Rule 1.9 (a) of the Rules of Professional Conduct (22 NYCRR 1200.0) states as follows:

“Rule 1.9: Duties to former clients.
“(a) A lawyer who has formerly represented a client in a matter shall not thereafter represent another person in the same or a substantially related matter in which that person’s interests are materially adverse to the interests of the former client unless the former client gives informed consent, confirmed in writing.”

A party seeking to demonstrate a conflict of interest and disqualify an attorney or law firm must establish (1) the existence of a prior attorney-client relationship and (2) that the former and current representations are both adverse and substantially related (Mancheski v Gabelli Group Capital Partners, Inc., 22 AD3d 532, 534 [2d Dept 2005], citing Solow v Grace & Co., 83 NY2d 303, 308 [1994]). Under such circumstances, the presumption of disqualification is irrebuttable.

It is a conflict of interest for an attorney to represent one party in a lawsuit against an opponent who is the attorney’s former client in the same or a substantially related matter (see Rules of Professional Conduct [22 NYCRR 1200.0] rule 1.9).

One who has served as attorney for a corporation may not represent an individual shareholder in a case in which his interests are adverse to other shareholders (Matter of Fleet v Pulsar Constr. Corp., 143 AD2d 187 [1988], supra). A conflict exists where an attorney has represented both a corporation and an individual shareholder in a derivative action against other shareholders of the corporation (Morris v Morris, 306 AD2d 449 [2003], supra).

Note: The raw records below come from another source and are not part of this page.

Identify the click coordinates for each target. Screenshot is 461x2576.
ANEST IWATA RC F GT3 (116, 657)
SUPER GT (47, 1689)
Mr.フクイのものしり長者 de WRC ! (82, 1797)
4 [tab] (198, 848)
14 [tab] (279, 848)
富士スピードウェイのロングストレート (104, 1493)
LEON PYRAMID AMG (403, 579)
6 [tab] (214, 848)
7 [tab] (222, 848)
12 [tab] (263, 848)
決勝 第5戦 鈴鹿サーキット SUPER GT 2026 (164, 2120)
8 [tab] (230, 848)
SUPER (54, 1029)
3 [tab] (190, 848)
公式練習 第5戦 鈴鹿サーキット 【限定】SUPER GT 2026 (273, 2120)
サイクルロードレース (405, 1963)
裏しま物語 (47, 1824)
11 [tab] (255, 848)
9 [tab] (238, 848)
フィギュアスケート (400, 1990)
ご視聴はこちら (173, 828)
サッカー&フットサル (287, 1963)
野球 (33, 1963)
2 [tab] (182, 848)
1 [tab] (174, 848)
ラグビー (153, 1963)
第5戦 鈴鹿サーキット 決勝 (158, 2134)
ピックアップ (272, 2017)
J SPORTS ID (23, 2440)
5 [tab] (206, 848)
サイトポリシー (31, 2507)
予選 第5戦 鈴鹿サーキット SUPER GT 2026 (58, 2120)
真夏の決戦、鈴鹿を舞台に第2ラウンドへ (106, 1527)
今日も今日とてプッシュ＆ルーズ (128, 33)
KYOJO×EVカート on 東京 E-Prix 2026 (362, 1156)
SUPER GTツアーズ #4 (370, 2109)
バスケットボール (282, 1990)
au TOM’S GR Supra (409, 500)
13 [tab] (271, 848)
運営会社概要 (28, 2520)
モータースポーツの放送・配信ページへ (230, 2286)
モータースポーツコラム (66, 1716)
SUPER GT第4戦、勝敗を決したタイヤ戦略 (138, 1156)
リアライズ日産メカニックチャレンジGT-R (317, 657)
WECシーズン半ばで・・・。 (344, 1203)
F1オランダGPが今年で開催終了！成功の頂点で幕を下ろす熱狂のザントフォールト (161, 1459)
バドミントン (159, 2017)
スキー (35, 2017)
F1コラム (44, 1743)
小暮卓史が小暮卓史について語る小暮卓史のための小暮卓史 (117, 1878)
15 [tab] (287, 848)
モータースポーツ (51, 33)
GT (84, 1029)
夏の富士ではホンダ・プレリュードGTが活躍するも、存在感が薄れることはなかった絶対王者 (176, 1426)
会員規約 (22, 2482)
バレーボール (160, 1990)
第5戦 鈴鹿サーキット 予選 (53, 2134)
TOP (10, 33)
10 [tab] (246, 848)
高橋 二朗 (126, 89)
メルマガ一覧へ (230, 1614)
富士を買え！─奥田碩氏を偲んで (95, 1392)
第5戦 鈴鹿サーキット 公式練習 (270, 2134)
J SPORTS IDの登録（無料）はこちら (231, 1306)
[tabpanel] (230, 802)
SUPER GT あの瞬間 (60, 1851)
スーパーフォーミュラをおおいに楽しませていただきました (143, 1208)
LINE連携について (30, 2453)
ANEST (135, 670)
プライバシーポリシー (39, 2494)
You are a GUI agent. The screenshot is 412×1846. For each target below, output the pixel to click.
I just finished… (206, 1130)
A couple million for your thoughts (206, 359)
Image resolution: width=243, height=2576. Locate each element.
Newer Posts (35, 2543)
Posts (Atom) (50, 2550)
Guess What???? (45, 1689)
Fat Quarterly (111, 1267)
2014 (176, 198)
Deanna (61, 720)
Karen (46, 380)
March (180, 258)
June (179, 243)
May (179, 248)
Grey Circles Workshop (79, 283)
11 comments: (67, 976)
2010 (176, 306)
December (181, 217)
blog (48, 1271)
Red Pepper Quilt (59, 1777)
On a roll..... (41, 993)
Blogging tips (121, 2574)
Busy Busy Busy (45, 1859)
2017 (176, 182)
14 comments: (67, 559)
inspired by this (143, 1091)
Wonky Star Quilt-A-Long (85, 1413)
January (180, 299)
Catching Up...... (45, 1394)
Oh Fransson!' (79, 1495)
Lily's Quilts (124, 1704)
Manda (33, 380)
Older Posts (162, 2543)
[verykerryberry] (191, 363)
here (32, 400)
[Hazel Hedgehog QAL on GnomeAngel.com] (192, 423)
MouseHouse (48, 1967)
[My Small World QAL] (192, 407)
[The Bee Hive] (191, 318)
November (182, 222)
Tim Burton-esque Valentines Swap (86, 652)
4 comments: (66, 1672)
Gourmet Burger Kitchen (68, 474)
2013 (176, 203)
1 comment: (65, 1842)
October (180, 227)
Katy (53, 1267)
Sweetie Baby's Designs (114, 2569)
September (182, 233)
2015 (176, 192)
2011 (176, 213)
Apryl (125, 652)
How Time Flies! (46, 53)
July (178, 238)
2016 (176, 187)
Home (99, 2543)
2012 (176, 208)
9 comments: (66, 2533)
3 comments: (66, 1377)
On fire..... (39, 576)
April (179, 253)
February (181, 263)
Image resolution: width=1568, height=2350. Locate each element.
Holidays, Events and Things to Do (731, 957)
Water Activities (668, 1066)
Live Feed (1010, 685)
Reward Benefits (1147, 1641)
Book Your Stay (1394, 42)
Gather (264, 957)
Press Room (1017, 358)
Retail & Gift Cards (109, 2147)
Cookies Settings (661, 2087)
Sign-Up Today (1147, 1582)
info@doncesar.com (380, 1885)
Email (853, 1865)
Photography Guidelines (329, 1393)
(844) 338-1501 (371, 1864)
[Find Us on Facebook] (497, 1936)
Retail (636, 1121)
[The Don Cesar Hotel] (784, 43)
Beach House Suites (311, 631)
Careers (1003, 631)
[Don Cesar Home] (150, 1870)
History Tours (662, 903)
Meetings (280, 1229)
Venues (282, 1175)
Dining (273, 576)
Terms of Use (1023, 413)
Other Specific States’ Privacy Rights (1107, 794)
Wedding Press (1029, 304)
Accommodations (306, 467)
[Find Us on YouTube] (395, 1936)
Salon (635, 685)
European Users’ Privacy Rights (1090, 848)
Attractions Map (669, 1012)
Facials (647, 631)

Here, the Javaheri defendants have established that Agulnick & Gogel formerly (and currently) represent the corporations Old Cedar and the Club. Subsequently, Agulnick & Gogel’s representation of Rafiy in this shareholder derivative suit in which plaintiff Rafiy alleges, inter alia, that the Javaheri defendants committed breaches of fiduciary duty and misappropriated corporate funds, is plainly improper. The adverse interests of the former and current representations are self-evident. Agulnick & Gogel is now in a conflict of interest with its prior clients, the corporations, and the shareholders of the corporations (Bianchi v Mille, 266 AD2d 419 [2d Dept 1999]). In this instance, the corporations’ interests are clearly adverse to those of the shareholders including Rafiy. Thus, Agulnick & Gogel is herewith disqualified (Guiliano v Carlisle, 211 AD2d 757 [2d Dept 1995]; Horowitz v Horowitz, 151 AD2d 646 [2d Dept 1989]).

In that the basis of the Javaheri defendants’ application for an order requiring the Club, Old Cedar and Agulnick & Gogel to turn over their financial records through an expedited course of discovery is to “confirm the existence of [an] apparent conflict of interest” (Cross motion affirmation of Christopher Kirby H 28), in light of the above determination disqualifying the firm on the basis of said conflict of interest, their request is denied. Any evidence that may otherwise be required may be obtained through the normal course of discovery.

This constitutes the decision and order of this court. The action shall be stayed for 30 days from the service of a copy of this order with notice of entry to allow substitution of counsel. Movant shall serve a copy of this order, by certified and regular mail, upon the former client; and by regular mail upon counsel for defendants within seven days of the date of this order with notice of entry, and shall file proof of service with the Nassau County Clerk.

All applications not specifically addressed herein are denied.